Personal information
- Full name: Gavin Marguerite
- Born: 12 August 1996 (age 29) France
- Height: 6 ft 2 in (1.88 m)
- Weight: 13 st 12 lb (88 kg)

Playing information
- Position: Centre, Wing
Club
| Years | Team | Pld | T | G | FG | P |
| 2016–19 | Toulouse Olympique | 70 | 40 | 0 | 0 | 160 |
| 2020 | Catalans Dragons | 0 | 0 | 0 | 0 | 0 |
| 2020(loan) | → Saint-Esteve | 3 | 1 | 0 | 0 | 4 |
| 2020–23 | Villeneuve Leopards | 6 | 4 | 0 | 0 | 16 |
|  | Total | 79 | 45 | 0 | 0 | 180 |
Representative
| Years | Team | Pld | T | G | FG | P |
| 2018 | France | 1 | 0 | 0 | 0 | 0 |
| 2019 | France 9s | 3 | 2 | 0 | 0 | 8 |
- Source: As of 4 April 2023

= Gavin Marguerite =

France international rugby league footballer

Gavin Marguerite (born 12 August 1996) is a French former professional rugby league footballer who last played as a and er for the Villeneuve Leopards in the Elite One Championship

He previously played for Toulouse Olympique in the Championship and the Catalans Dragons in the Super League.

==Playing career==
===Toulouse Olympique===
Marguerite joined Toulouse in 2016 and made 70 appearances in four seasons, scoring 40 tries.

===Catalans Dragons===
After leaving Toulouse at the end of 2019, he signed for Super League side Catalans Dragons ahead of the 2020 season but made no first team appearances.

===Ottawa Aces===
On 15 August 2020 it was reported that he had signed for Ottawa Aces in the RFL League 1, however COVID-19 delayed their entry into League 1 until 2022.
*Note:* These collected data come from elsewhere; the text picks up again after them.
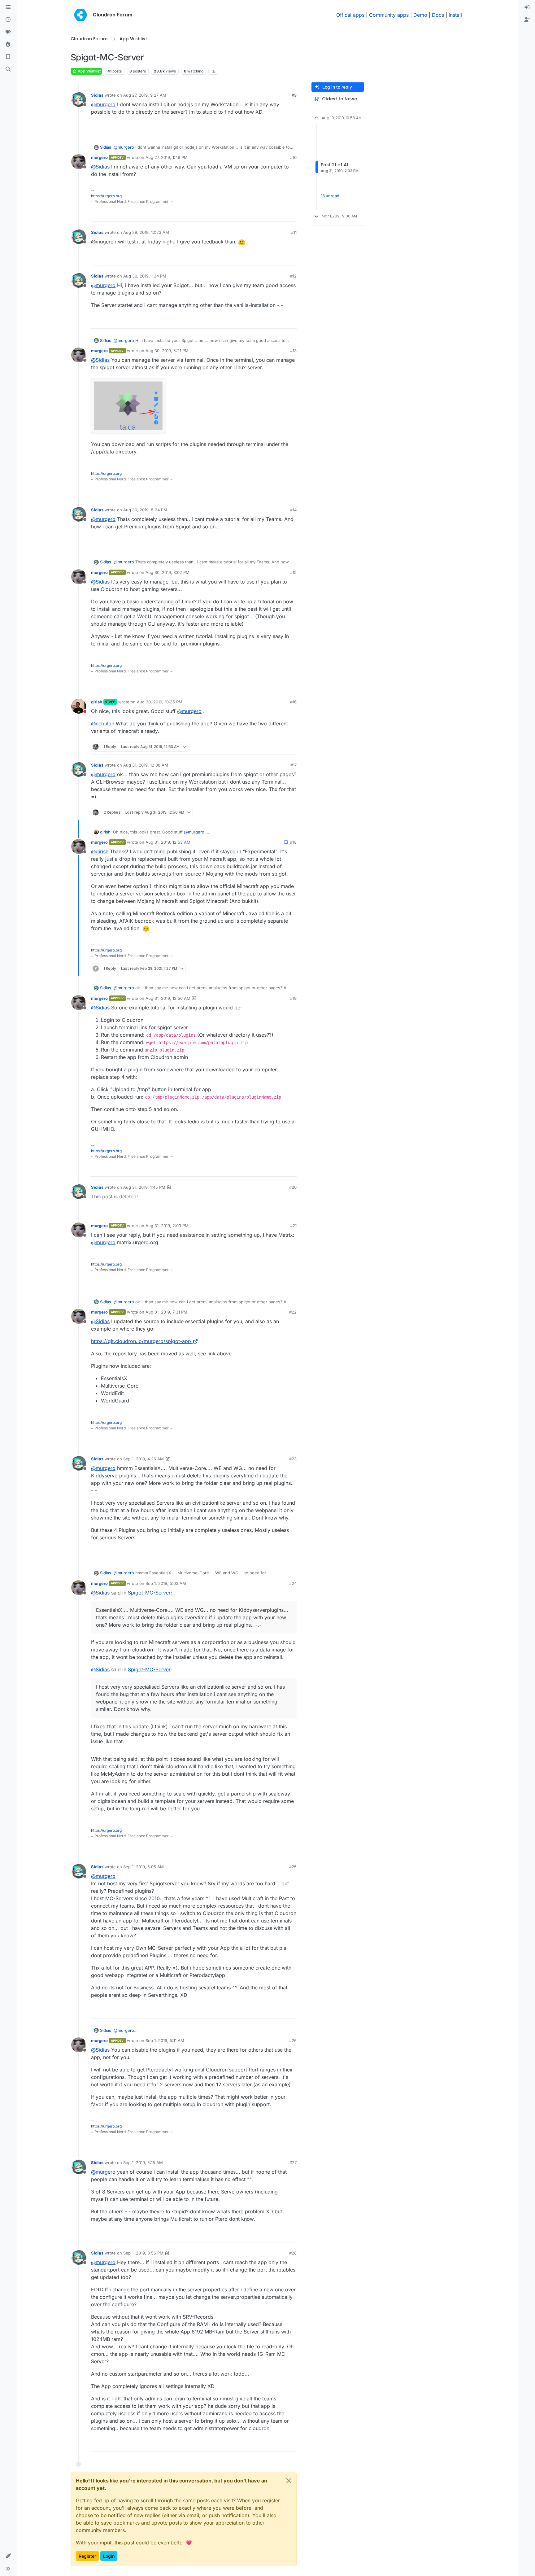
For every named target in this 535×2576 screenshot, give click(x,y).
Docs (438, 15)
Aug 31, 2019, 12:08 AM (145, 765)
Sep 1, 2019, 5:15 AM (143, 2162)
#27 (293, 2162)
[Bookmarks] (8, 57)
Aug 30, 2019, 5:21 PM (167, 350)
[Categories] (8, 7)
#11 (294, 232)
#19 (293, 998)
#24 (293, 1583)
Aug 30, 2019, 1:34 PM (144, 275)
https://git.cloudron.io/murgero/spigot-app (141, 1341)
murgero (99, 157)
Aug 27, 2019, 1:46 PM (167, 157)
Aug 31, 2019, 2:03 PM (167, 1225)
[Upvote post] (281, 128)
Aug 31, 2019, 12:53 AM (168, 842)
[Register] (527, 20)
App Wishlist (89, 71)
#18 (293, 842)
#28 (293, 2252)
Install (455, 15)
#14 (293, 509)
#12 (293, 275)
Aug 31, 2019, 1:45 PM (144, 1187)
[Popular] (8, 45)
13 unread (330, 196)
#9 (294, 95)
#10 (293, 157)
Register (87, 2556)
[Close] (288, 2480)
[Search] (8, 69)
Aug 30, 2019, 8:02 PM (167, 572)
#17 (293, 765)
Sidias (97, 95)
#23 (293, 1458)
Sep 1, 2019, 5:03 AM (166, 1583)
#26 (293, 2040)
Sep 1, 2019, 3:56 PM (143, 2252)
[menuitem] (527, 7)
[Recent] (8, 20)
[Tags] (8, 32)
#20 (293, 1187)
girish (96, 701)
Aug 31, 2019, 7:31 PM (166, 1312)
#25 (293, 1866)
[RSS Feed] (213, 71)
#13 (293, 350)
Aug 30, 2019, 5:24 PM (145, 509)
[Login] (527, 7)
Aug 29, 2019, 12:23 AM (146, 232)
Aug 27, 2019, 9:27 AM (144, 95)
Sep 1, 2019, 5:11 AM (165, 2040)
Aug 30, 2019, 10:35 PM (159, 701)
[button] (8, 2556)
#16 (293, 701)
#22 (293, 1312)
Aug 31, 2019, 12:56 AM (168, 998)
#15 (293, 572)
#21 (293, 1225)
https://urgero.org (106, 196)
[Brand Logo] (80, 14)
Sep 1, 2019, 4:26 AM (143, 1458)
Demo (420, 15)
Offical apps (350, 15)
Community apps (389, 15)
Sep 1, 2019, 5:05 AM (143, 1866)
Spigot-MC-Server (149, 1593)
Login (109, 2556)
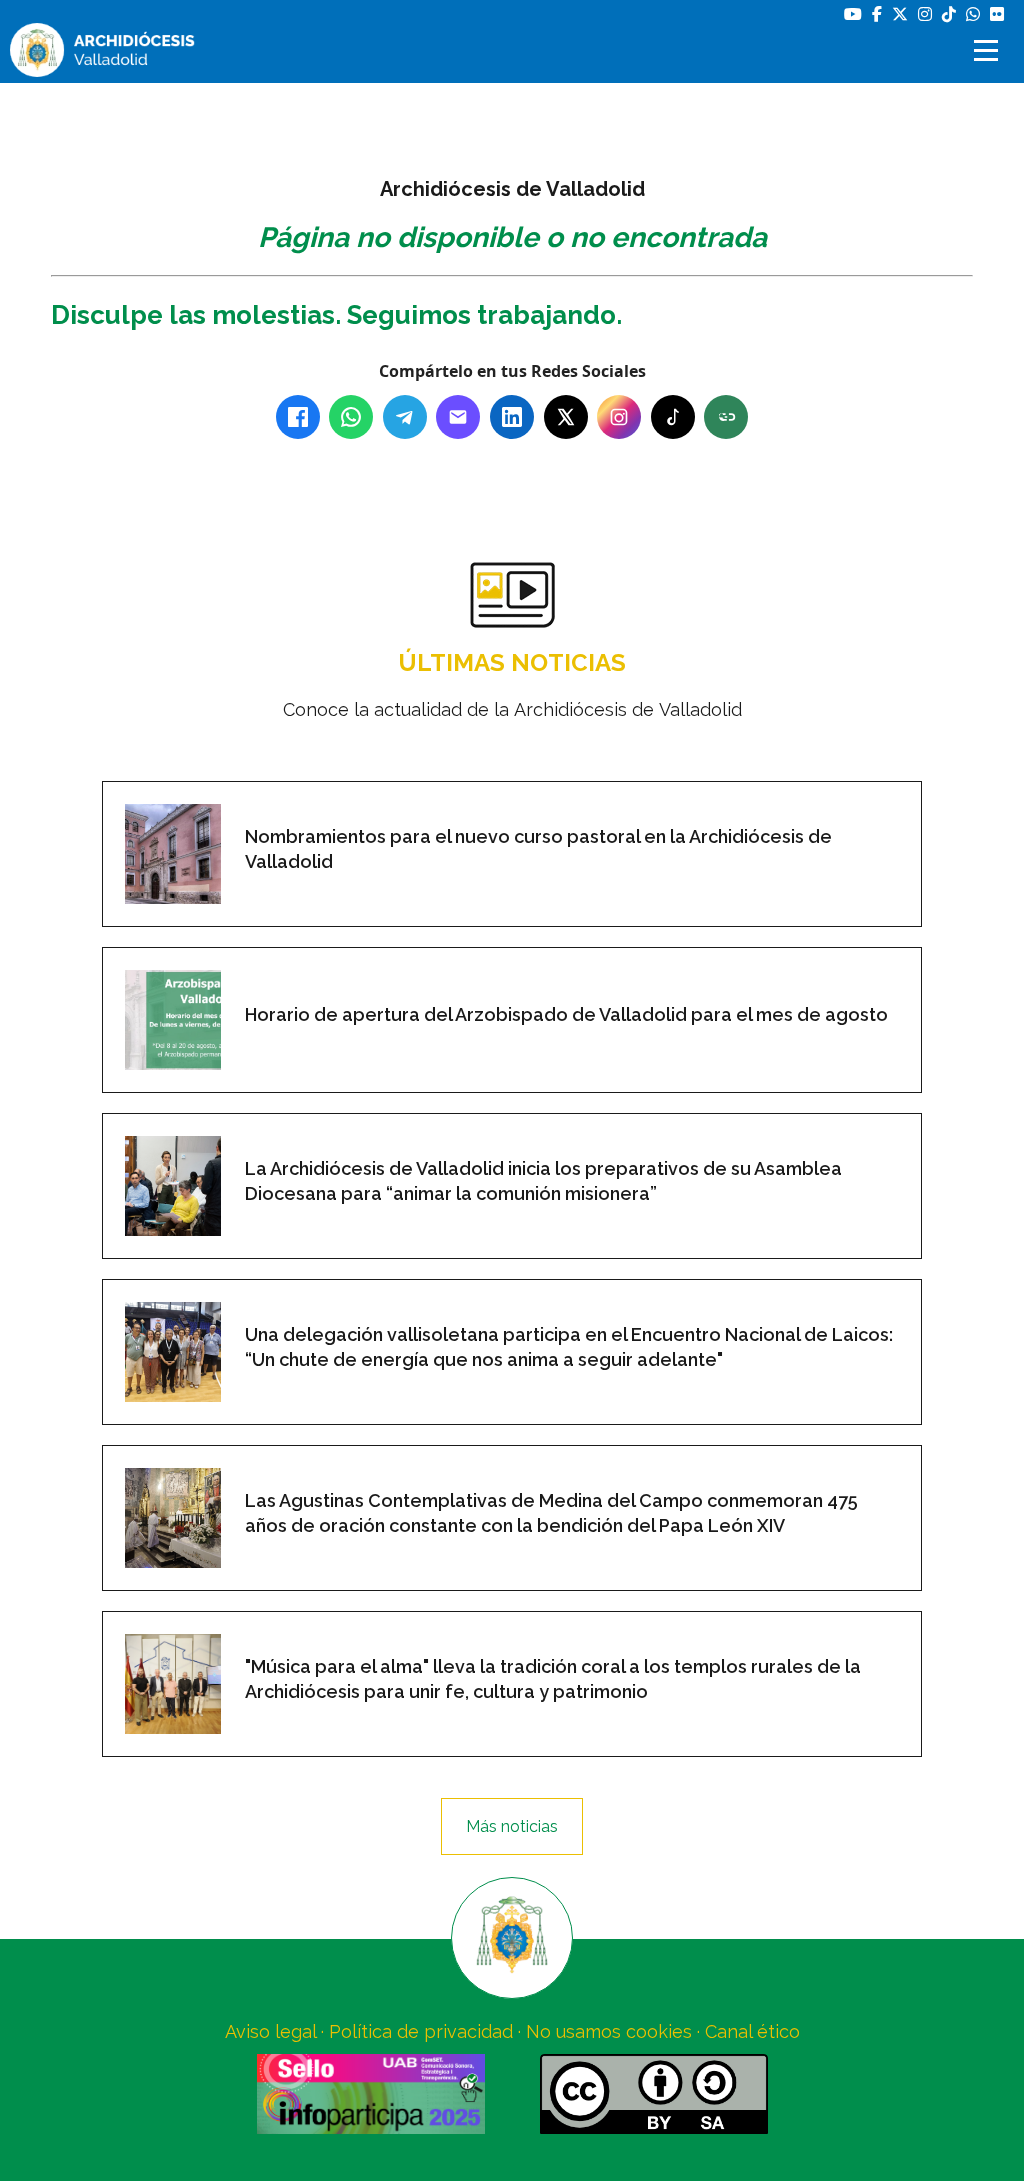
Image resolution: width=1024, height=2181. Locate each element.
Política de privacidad (421, 2031)
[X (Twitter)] (566, 417)
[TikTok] (673, 417)
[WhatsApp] (351, 417)
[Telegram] (405, 417)
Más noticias (512, 1826)
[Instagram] (619, 417)
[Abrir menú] (989, 50)
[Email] (458, 417)
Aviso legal (270, 2031)
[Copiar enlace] (726, 417)
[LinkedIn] (512, 417)
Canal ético (752, 2031)
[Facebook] (298, 417)
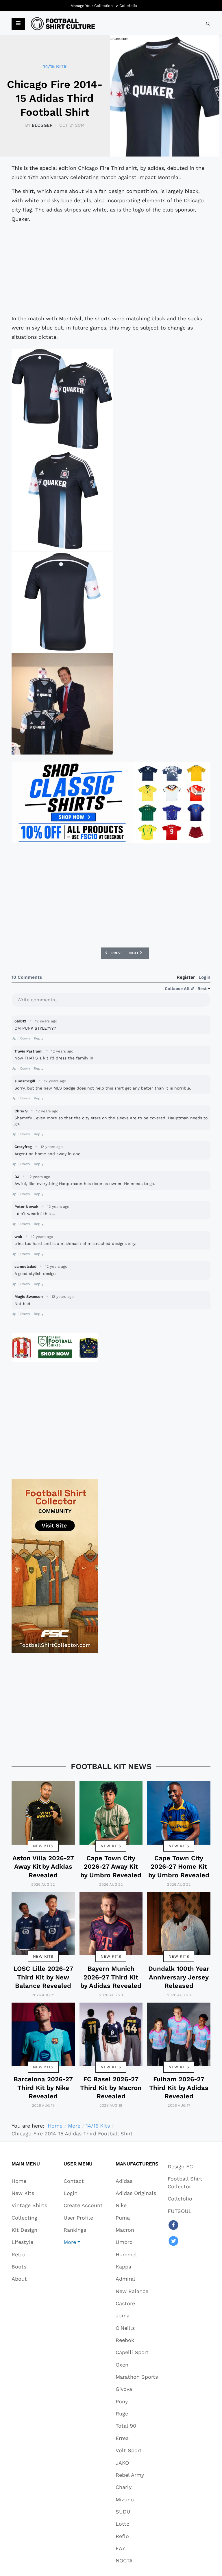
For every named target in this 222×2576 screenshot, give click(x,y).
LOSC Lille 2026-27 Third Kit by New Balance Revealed (43, 1977)
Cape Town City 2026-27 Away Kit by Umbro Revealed (110, 1866)
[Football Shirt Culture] (63, 23)
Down (25, 1038)
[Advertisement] (111, 268)
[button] (18, 24)
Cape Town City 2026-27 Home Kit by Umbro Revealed (178, 1866)
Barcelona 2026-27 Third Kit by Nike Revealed (43, 2087)
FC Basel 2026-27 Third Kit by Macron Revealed (111, 2087)
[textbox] (111, 1001)
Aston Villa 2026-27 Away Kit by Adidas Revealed (43, 1866)
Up (14, 1038)
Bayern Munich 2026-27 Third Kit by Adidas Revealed (110, 1977)
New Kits (43, 1845)
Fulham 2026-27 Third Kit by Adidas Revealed (178, 2087)
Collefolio (128, 5)
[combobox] (208, 24)
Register (186, 977)
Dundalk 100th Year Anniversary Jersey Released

===Villeneuve XIII RLLG===
On 19 November 2020 it was reported that he had signed for Villeneuve XIII RLLG in the Elite One Championship due to the Ottawa Aces situation. In March 2023 it was announced Marguerite was banned from all competition for three years with effect from 15 December 2022 for drug offences. The ban was imposed by the French Anti-Doping Agency after Marguerite tested positive for the use of an anabolic steroid and testosterone. Upon the announcement of the ban Marguerite announced his immediate retirement from rugby.

==International==
He was selected in France 9s squad for the 2019 Rugby League World Cup 9s.